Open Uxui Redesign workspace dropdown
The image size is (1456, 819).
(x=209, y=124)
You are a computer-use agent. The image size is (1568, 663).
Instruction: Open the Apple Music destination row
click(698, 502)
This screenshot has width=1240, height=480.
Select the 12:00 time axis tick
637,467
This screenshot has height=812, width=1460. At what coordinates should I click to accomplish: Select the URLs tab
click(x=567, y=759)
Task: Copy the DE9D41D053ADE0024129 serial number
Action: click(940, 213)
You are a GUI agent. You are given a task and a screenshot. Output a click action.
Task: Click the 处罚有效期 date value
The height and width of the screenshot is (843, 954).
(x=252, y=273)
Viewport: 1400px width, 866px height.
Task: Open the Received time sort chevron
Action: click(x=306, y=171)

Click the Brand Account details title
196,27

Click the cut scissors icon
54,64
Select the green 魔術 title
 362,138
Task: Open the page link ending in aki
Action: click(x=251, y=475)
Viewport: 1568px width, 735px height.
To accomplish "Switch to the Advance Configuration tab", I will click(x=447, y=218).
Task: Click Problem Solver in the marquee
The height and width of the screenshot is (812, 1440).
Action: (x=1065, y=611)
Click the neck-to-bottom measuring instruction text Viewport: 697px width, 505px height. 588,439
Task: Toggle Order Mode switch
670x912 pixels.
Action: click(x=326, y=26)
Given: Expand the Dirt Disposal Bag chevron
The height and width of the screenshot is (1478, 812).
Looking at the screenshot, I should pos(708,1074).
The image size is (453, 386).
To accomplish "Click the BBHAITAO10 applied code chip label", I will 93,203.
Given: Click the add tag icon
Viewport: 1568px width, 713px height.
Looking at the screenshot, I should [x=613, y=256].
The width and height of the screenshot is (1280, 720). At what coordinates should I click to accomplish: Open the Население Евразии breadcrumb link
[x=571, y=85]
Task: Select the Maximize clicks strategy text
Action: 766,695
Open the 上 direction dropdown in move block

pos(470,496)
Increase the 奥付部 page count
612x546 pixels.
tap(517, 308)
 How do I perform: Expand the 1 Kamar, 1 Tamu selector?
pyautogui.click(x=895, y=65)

---

Go over the listing above and return each line with "will".

• [YOUR RESPONSE]:
To accomplish "Switch to the Advance Configuration tab", I will click(x=447, y=218).
To accomplish "Click the BBHAITAO10 applied code chip label", I will 93,203.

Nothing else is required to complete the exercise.